While most of the world’s attention was focused on the country’s nuclear program, Iranian President Hassan Rouhani took what seems to be a brave plunge towards rehabilitating Iran’s economy – raising energy prices and cutting cash subsidies for wealthy Iranians. Unsurprisingly, his constituents’ response was lukewarm.
Both Western news outlets and the Iranian mainstream press, especially financial press, praised Rouhani’s move, describing it as a step towards correcting the mistakes of the past. But some, including reformist columnists, remain skeptical that the president’s plan would work at all. The people on the streets, interviewed by all the major English-language news outlets and agencies, expressed similar sentiments.

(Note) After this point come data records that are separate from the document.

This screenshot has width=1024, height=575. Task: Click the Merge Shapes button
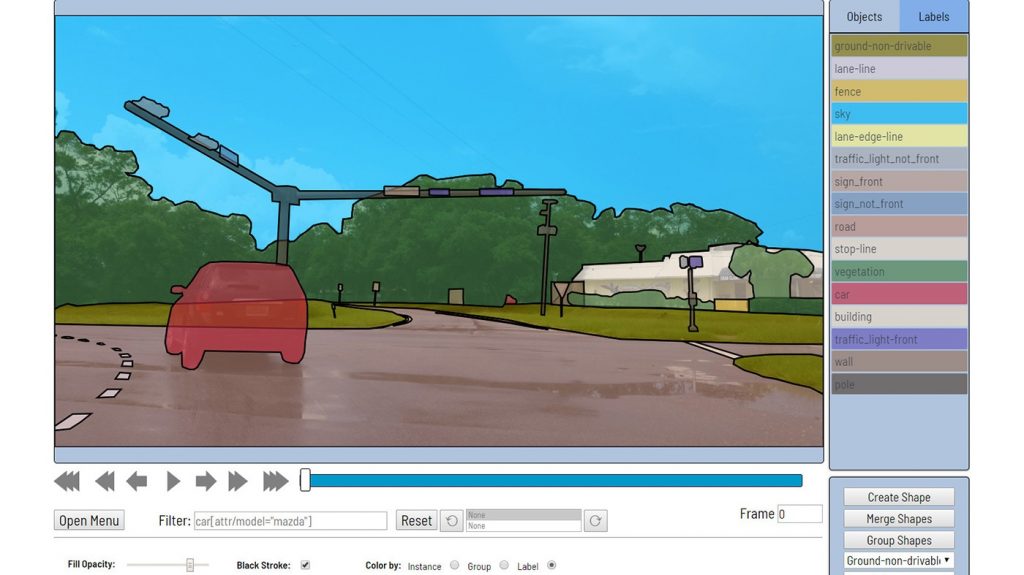click(899, 519)
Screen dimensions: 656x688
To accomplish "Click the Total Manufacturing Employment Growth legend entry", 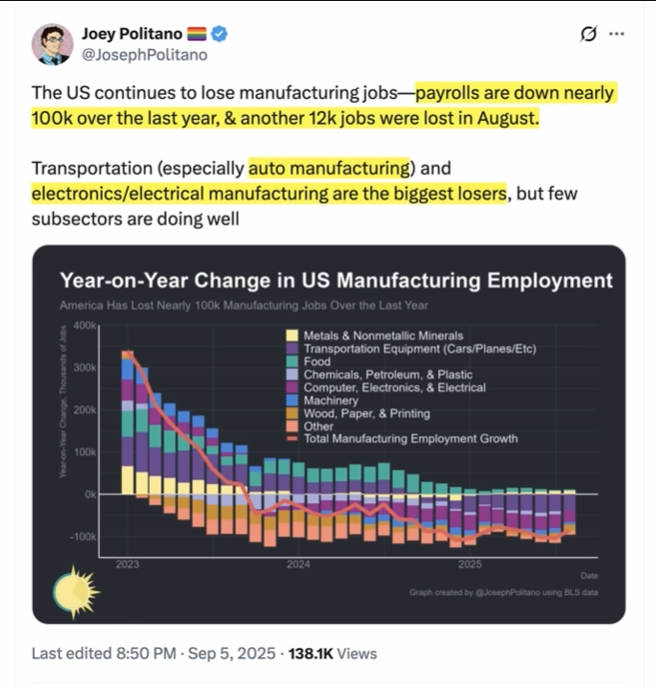I will (402, 438).
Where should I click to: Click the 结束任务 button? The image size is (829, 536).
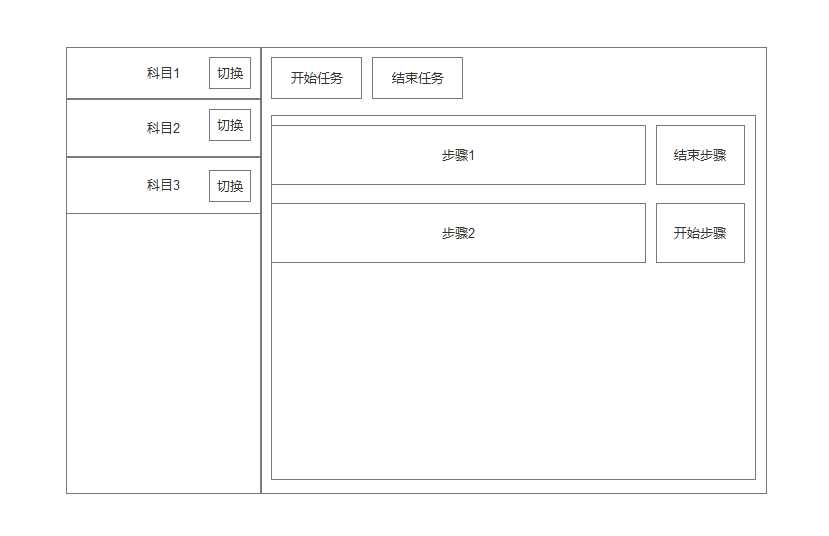(x=417, y=78)
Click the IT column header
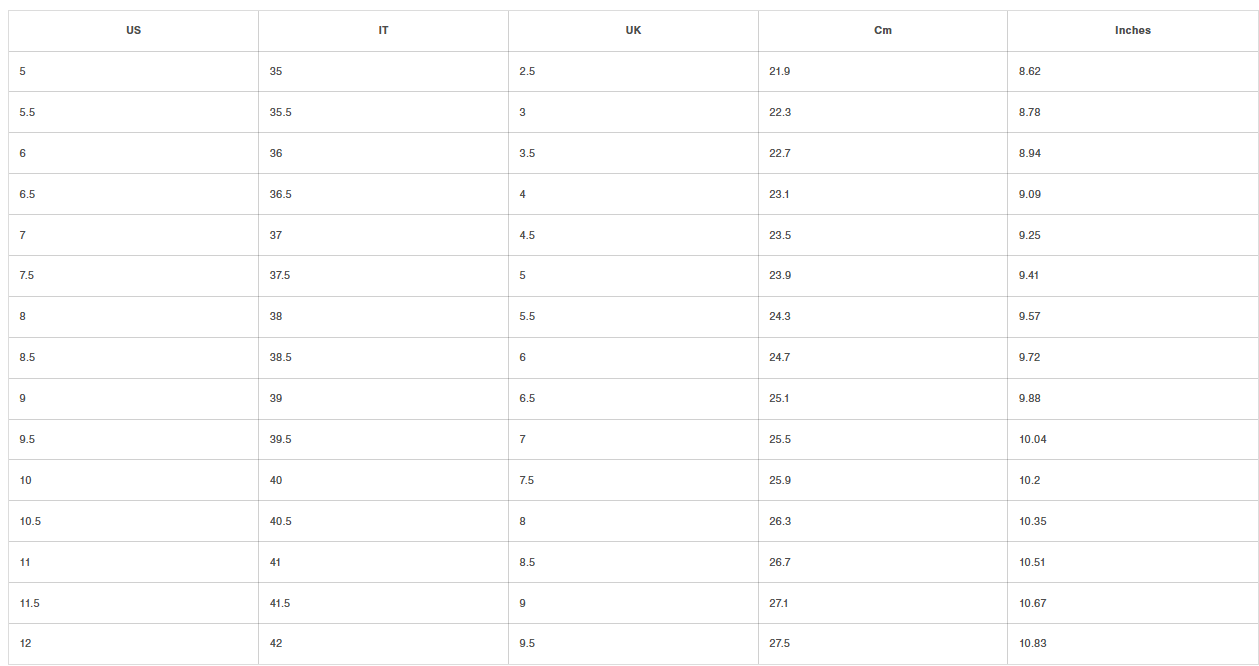 [383, 31]
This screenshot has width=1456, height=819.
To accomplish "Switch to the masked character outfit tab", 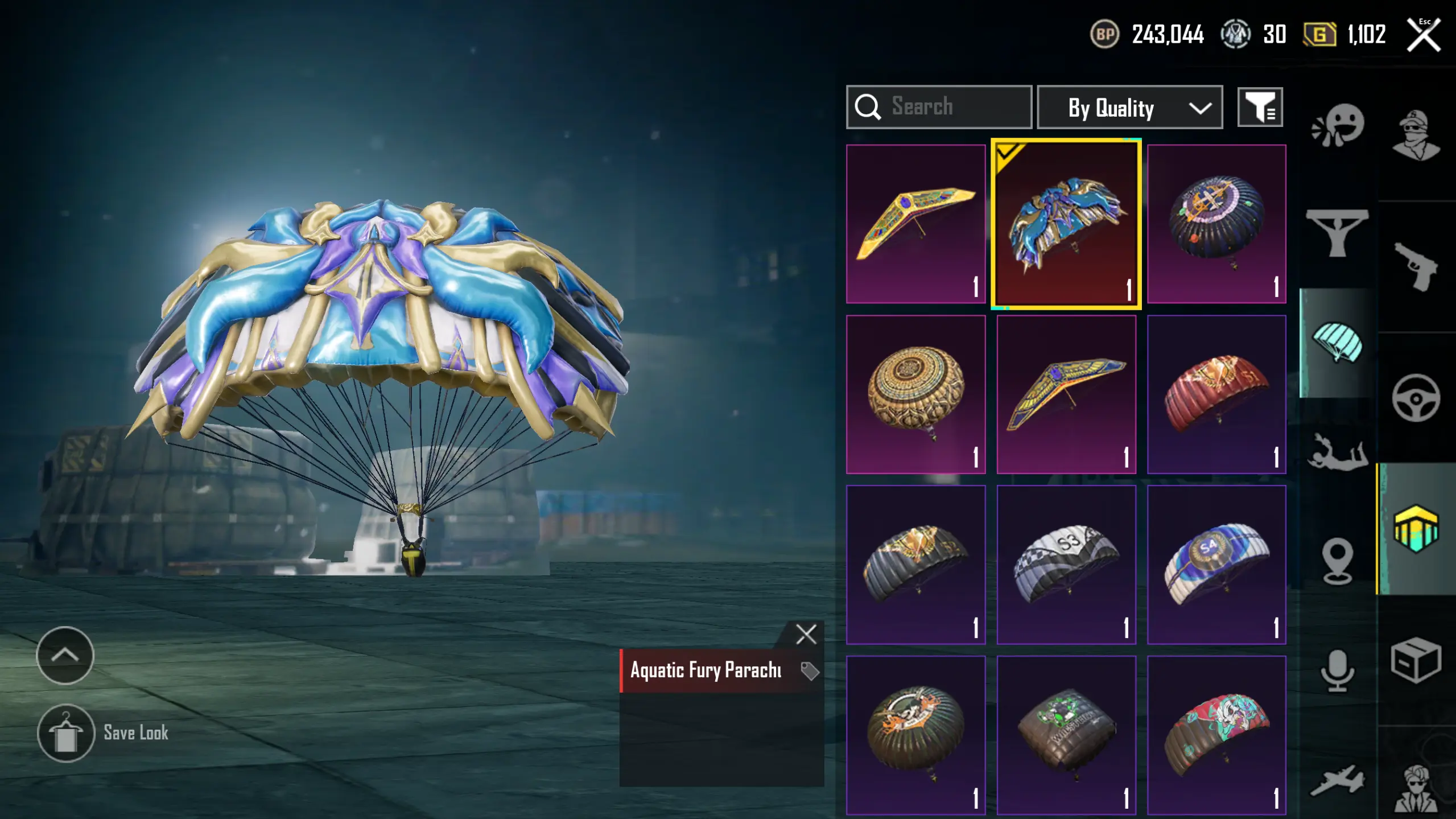I will 1416,135.
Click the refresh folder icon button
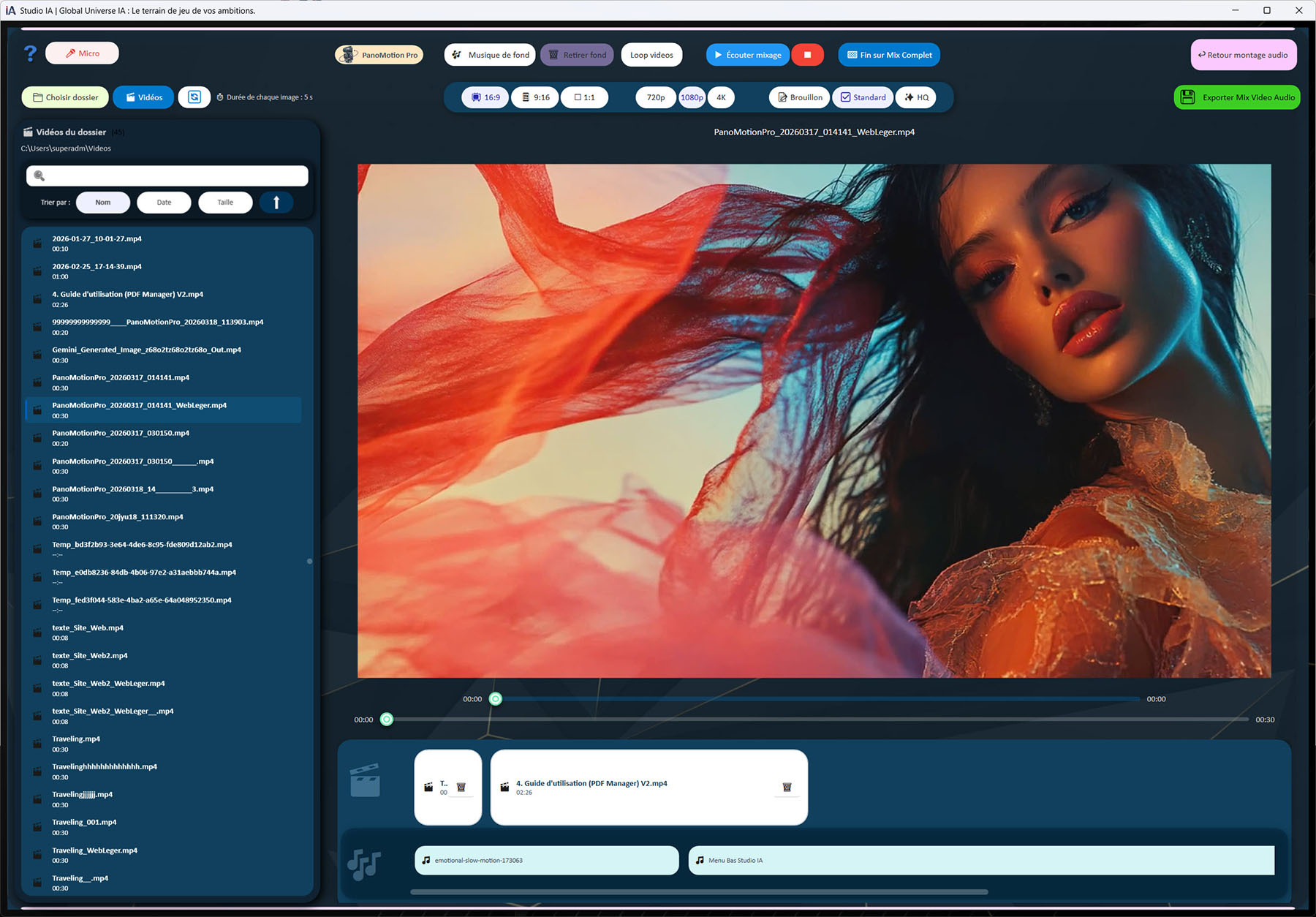Image resolution: width=1316 pixels, height=917 pixels. click(x=194, y=97)
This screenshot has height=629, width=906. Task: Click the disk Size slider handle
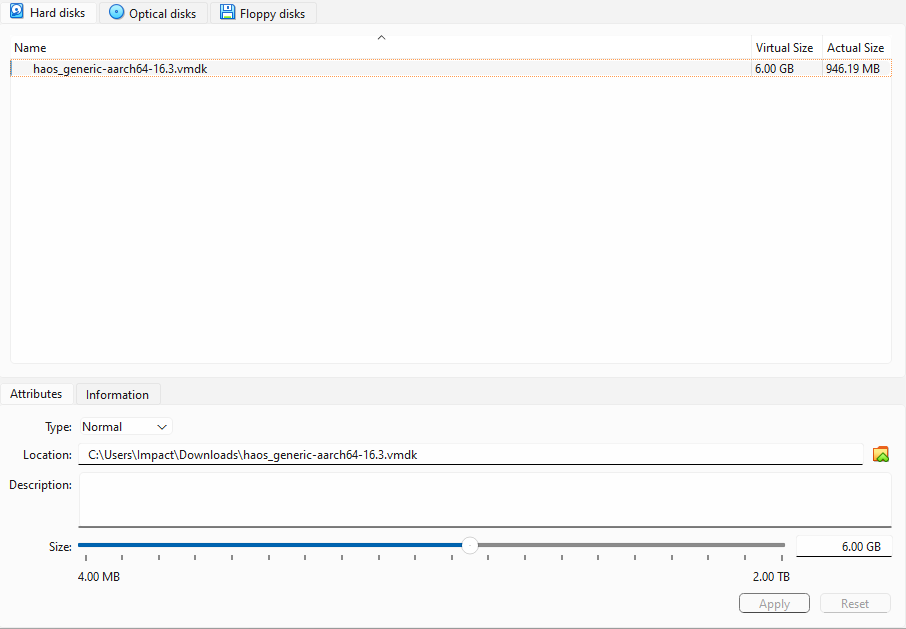point(469,545)
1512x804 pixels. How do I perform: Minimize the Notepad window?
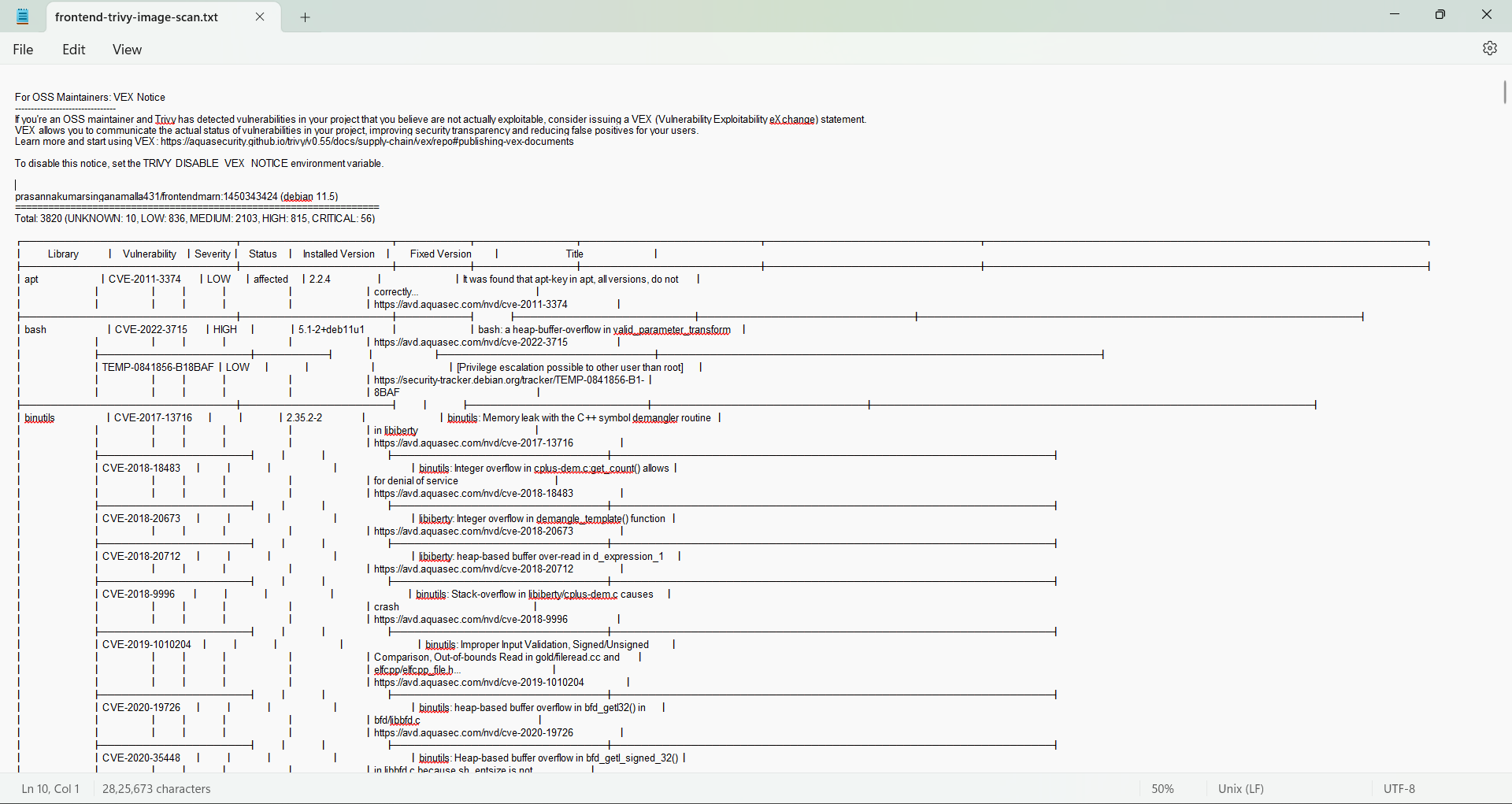(1395, 15)
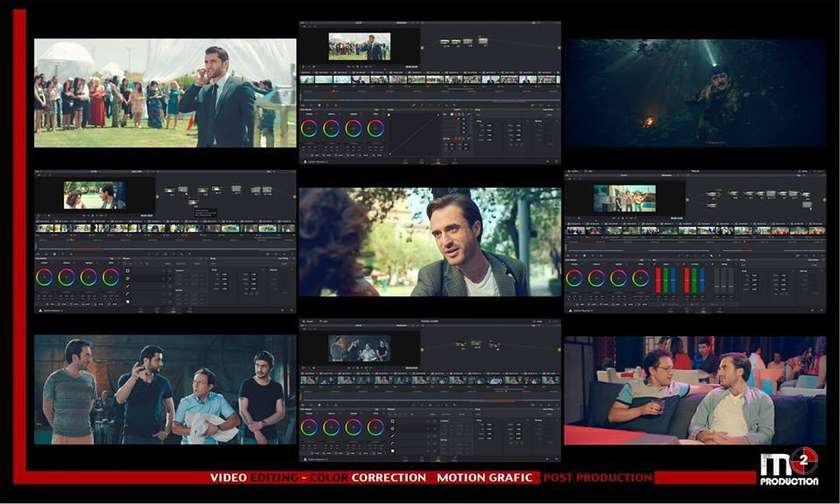Image resolution: width=840 pixels, height=504 pixels.
Task: Click the POST PRODUCTION banner text
Action: (x=597, y=478)
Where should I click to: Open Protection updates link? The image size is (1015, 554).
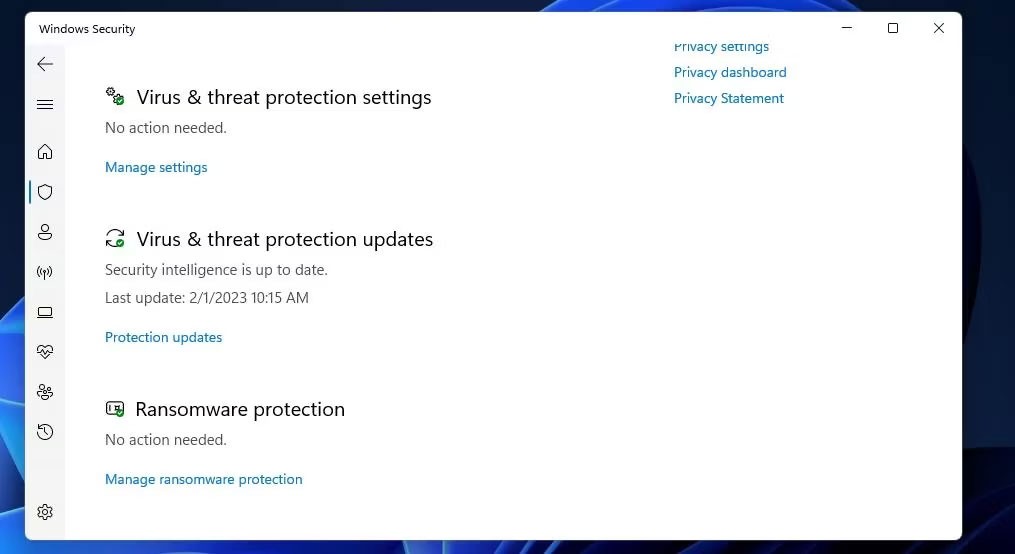pyautogui.click(x=163, y=337)
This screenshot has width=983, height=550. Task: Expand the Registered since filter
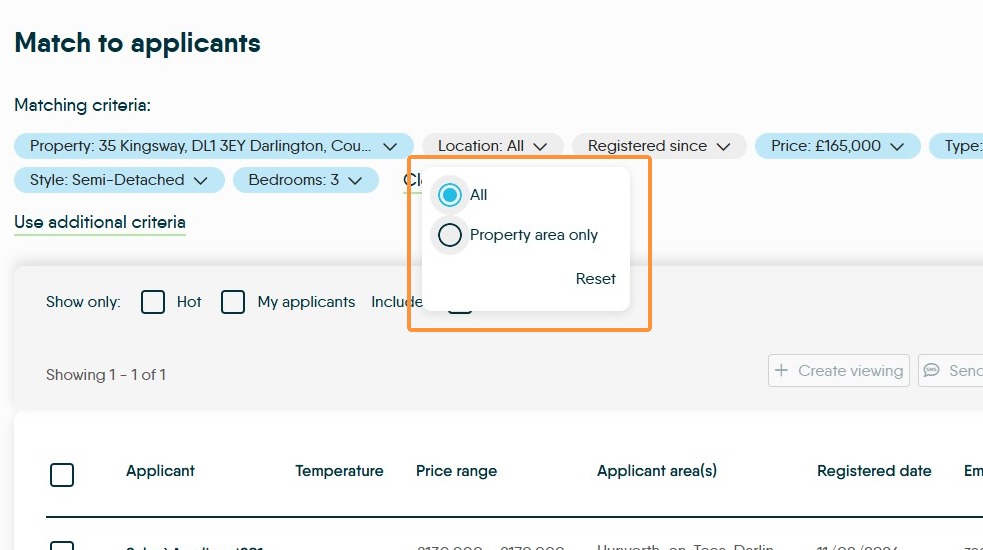tap(659, 146)
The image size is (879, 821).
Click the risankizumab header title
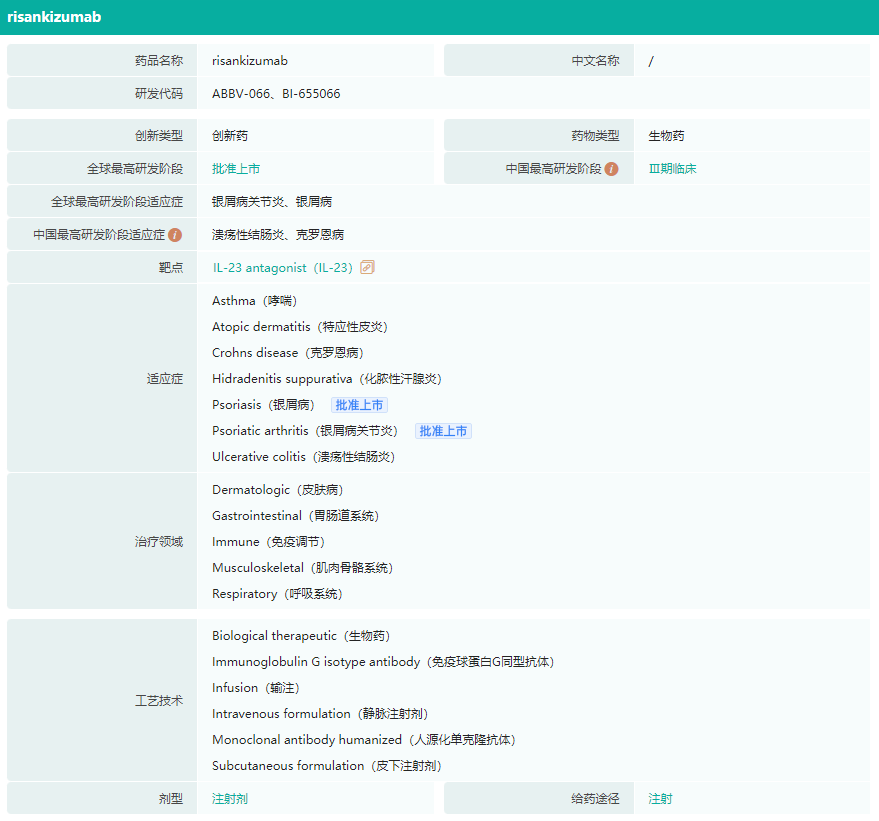54,17
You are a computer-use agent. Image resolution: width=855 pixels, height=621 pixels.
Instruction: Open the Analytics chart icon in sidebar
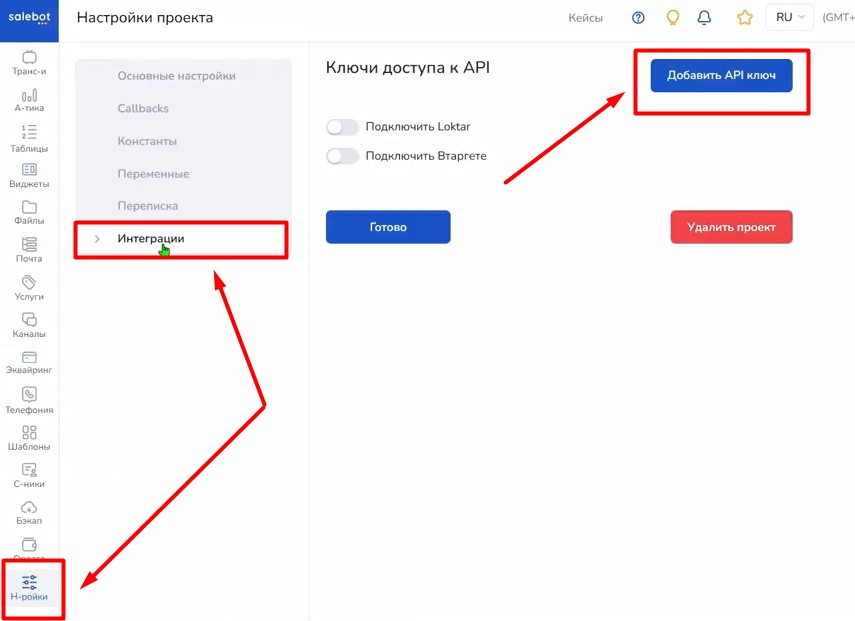point(29,95)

According to The Guardian and AFP, the public’s faith in Rouhani began to falter after his promise to fix Iran’s economy resulted in higher prices for consumers. The people still support Rouhani, but according to The Economist, his credibility and popularity now hinges on whether or not he manages to secure an agreement with the West; for now, says AFP, Iranians have delivered Rouhani’s first political defeat by refusing to forgo the payouts.
Quick to step in was Supreme Leader Ayatollah Ali Khamenei, Rouhani’s political rival, who pitched an economic plan of his own, based on self-sufficiency, to dozens of Iran’s most influential leaders.
So what will it be? An inward-looking “resistance” economy with little outside influence or an administration that cuts subsidies while courting Western investors?
Semira Nikou of the US Institute of Peace warns that Rouhani’s move comes at “one of the most precarious moments” in Iranian history; facing a backlash at home, from hardliners and reformists alike. The young generation reformists expecting more and faster, and looking over his shoulder, ready to step in, are the powerful hardliners whose patience with his reforms seems to be running out.